> **Activity**
Print the whole listing below again, exactly as given.

> **Excerpted records**
•••
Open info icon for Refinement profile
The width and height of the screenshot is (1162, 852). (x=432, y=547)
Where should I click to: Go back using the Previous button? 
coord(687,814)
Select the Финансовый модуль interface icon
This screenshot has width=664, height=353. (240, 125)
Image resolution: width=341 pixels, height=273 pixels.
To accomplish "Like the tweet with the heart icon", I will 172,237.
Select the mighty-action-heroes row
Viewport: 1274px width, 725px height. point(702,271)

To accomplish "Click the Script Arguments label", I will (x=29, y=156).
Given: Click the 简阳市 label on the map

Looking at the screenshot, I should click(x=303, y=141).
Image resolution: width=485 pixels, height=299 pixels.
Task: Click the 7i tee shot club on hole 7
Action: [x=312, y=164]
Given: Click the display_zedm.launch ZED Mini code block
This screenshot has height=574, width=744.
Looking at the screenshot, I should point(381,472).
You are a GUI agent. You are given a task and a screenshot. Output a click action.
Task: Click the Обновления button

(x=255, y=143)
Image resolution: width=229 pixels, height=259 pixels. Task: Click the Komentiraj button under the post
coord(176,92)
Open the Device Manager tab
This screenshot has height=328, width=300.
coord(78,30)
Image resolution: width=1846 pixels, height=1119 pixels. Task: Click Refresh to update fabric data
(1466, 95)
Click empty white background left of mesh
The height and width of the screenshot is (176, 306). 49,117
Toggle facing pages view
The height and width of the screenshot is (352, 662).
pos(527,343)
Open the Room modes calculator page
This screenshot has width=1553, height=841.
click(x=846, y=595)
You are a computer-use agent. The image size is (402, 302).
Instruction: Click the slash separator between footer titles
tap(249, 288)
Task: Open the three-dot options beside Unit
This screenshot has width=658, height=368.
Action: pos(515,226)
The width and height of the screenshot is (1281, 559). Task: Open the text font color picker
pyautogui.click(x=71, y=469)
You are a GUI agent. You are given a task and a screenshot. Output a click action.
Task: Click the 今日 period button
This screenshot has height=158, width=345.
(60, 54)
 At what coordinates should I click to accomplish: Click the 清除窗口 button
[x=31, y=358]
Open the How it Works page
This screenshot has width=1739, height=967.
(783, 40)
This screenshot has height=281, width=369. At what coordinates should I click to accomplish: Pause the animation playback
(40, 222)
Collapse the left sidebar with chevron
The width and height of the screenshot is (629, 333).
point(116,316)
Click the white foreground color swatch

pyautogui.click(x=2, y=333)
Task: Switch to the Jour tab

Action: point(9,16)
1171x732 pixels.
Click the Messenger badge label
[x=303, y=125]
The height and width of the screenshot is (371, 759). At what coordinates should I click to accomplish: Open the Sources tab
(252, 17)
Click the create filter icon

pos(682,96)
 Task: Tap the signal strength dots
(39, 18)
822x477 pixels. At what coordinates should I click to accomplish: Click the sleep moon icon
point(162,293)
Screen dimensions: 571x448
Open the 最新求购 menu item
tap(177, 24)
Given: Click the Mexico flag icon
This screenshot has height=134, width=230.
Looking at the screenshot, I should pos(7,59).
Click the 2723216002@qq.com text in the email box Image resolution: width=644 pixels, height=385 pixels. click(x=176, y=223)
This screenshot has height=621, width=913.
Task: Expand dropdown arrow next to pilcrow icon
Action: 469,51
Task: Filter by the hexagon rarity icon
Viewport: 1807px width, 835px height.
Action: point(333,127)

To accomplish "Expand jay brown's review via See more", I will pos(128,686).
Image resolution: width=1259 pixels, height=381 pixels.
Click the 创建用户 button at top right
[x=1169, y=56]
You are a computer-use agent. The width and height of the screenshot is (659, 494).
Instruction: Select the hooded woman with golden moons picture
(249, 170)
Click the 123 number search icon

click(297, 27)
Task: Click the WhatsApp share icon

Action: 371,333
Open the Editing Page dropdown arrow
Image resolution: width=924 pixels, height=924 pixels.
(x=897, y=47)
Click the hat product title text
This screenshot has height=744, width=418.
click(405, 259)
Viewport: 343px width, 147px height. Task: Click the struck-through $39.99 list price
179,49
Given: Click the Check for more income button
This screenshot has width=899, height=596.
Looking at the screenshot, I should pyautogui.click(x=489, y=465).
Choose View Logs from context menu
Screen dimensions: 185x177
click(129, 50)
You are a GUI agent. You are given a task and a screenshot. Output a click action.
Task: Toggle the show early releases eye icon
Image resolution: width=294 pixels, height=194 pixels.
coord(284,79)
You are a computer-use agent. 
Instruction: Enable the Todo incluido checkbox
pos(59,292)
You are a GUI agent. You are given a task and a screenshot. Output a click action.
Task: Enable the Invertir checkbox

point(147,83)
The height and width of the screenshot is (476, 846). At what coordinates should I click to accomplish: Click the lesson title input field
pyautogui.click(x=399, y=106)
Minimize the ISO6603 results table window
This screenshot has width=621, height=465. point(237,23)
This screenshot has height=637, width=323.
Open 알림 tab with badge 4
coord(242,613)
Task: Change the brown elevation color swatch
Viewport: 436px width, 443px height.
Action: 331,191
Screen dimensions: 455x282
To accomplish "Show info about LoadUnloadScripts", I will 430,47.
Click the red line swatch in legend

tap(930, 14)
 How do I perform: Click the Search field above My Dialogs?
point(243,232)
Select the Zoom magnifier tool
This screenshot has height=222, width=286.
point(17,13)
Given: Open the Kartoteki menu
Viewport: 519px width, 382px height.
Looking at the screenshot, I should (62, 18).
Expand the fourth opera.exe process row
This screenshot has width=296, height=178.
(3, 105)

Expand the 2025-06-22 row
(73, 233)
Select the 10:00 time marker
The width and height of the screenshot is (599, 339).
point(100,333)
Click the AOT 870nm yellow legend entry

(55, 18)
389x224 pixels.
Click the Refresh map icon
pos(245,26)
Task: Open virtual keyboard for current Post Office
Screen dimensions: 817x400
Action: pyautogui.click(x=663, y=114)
•••
> **Result for this exercise**
Open info icon for Refinement profile
The width and height of the screenshot is (1162, 852). (x=432, y=547)
Where should I click to: Go back using the Previous button? 
coord(687,814)
Select the Финансовый модуль interface icon
This screenshot has width=664, height=353. (240, 125)
Image resolution: width=341 pixels, height=273 pixels.
To accomplish "Like the tweet with the heart icon", I will 172,237.
Select the mighty-action-heroes row
Viewport: 1274px width, 725px height. point(702,271)

To accomplish "Click the Script Arguments label", I will (x=29, y=156).
Given: Click the 简阳市 label on the map

Looking at the screenshot, I should click(x=303, y=141).
Image resolution: width=485 pixels, height=299 pixels.
Task: Click the 7i tee shot club on hole 7
Action: [x=312, y=164]
Given: Click the display_zedm.launch ZED Mini code block
This screenshot has height=574, width=744.
Looking at the screenshot, I should point(381,472).
You are a GUI agent. You are given a task and a screenshot. Output a click action.
Task: Click the Обновления button

(x=255, y=143)
Image resolution: width=229 pixels, height=259 pixels. Task: Click the Komentiraj button under the post
coord(176,92)
Open the Device Manager tab
This screenshot has height=328, width=300.
coord(78,30)
Image resolution: width=1846 pixels, height=1119 pixels. Task: Click Refresh to update fabric data
(1466, 95)
Click empty white background left of mesh
The height and width of the screenshot is (176, 306). 49,117
Toggle facing pages view
The height and width of the screenshot is (352, 662).
pos(527,343)
Open the Room modes calculator page
This screenshot has width=1553, height=841.
click(x=846, y=595)
You are a computer-use agent. The image size is (402, 302).
Instruction: Click the slash separator between footer titles
tap(249, 288)
Task: Open the three-dot options beside Unit
This screenshot has width=658, height=368.
Action: pos(515,226)
The width and height of the screenshot is (1281, 559). Task: Open the text font color picker
pyautogui.click(x=71, y=469)
You are a GUI agent. You are given a task and a screenshot. Output a click action.
Task: Click the 今日 period button
This screenshot has height=158, width=345.
(60, 54)
 At what coordinates should I click to accomplish: Click the 清除窗口 button
[x=31, y=358]
Open the How it Works page
This screenshot has width=1739, height=967.
(783, 40)
This screenshot has height=281, width=369. At what coordinates should I click to accomplish: Pause the animation playback
(40, 222)
Collapse the left sidebar with chevron
The width and height of the screenshot is (629, 333).
point(116,316)
Click the white foreground color swatch

pyautogui.click(x=2, y=333)
Task: Switch to the Jour tab

Action: point(9,16)
1171x732 pixels.
Click the Messenger badge label
[x=303, y=125]
The height and width of the screenshot is (371, 759). At what coordinates should I click to accomplish: Open the Sources tab
(252, 17)
Click the create filter icon

pos(682,96)
 Task: Tap the signal strength dots
(39, 18)
822x477 pixels. At what coordinates should I click to accomplish: Click the sleep moon icon
point(162,293)
Screen dimensions: 571x448
Open the 最新求购 menu item
tap(177, 24)
Given: Click the Mexico flag icon
This screenshot has height=134, width=230.
Looking at the screenshot, I should pos(7,59).
Click the 2723216002@qq.com text in the email box Image resolution: width=644 pixels, height=385 pixels. click(x=176, y=223)
This screenshot has height=621, width=913.
Task: Expand dropdown arrow next to pilcrow icon
Action: 469,51
Task: Filter by the hexagon rarity icon
Viewport: 1807px width, 835px height.
Action: point(333,127)

To accomplish "Expand jay brown's review via See more", I will pos(128,686).
Image resolution: width=1259 pixels, height=381 pixels.
Click the 创建用户 button at top right
[x=1169, y=56]
You are a computer-use agent. The width and height of the screenshot is (659, 494).
Instruction: Select the hooded woman with golden moons picture
(249, 170)
Click the 123 number search icon

click(297, 27)
Task: Click the WhatsApp share icon

Action: 371,333
Open the Editing Page dropdown arrow
Image resolution: width=924 pixels, height=924 pixels.
(x=897, y=47)
Click the hat product title text
This screenshot has height=744, width=418.
click(405, 259)
Viewport: 343px width, 147px height. Task: Click the struck-through $39.99 list price
179,49
Given: Click the Check for more income button
This screenshot has width=899, height=596.
Looking at the screenshot, I should pyautogui.click(x=489, y=465).
Choose View Logs from context menu
Screen dimensions: 185x177
click(129, 50)
You are a GUI agent. You are given a task and a screenshot. Output a click action.
Task: Toggle the show early releases eye icon
Image resolution: width=294 pixels, height=194 pixels.
coord(284,79)
You are a computer-use agent. 
Instruction: Enable the Todo incluido checkbox
pos(59,292)
You are a GUI agent. You are given a task and a screenshot. Output a click action.
Task: Enable the Invertir checkbox

point(147,83)
The height and width of the screenshot is (476, 846). At what coordinates should I click to accomplish: Click the lesson title input field
pyautogui.click(x=399, y=106)
Minimize the ISO6603 results table window
This screenshot has width=621, height=465. point(237,23)
This screenshot has height=637, width=323.
Open 알림 tab with badge 4
coord(242,613)
Task: Change the brown elevation color swatch
Viewport: 436px width, 443px height.
Action: 331,191
Screen dimensions: 455x282
To accomplish "Show info about LoadUnloadScripts", I will 430,47.
Click the red line swatch in legend

tap(930, 14)
 How do I perform: Click the Search field above My Dialogs?
point(243,232)
Select the Zoom magnifier tool
This screenshot has height=222, width=286.
point(17,13)
Given: Open the Kartoteki menu
Viewport: 519px width, 382px height.
Looking at the screenshot, I should (62, 18).
Expand the fourth opera.exe process row
This screenshot has width=296, height=178.
(3, 105)

Expand the 2025-06-22 row
(73, 233)
Select the 10:00 time marker
The width and height of the screenshot is (599, 339).
point(100,333)
Click the AOT 870nm yellow legend entry

(55, 18)
389x224 pixels.
Click the Refresh map icon
pos(245,26)
Task: Open virtual keyboard for current Post Office
Screen dimensions: 817x400
Action: pyautogui.click(x=663, y=114)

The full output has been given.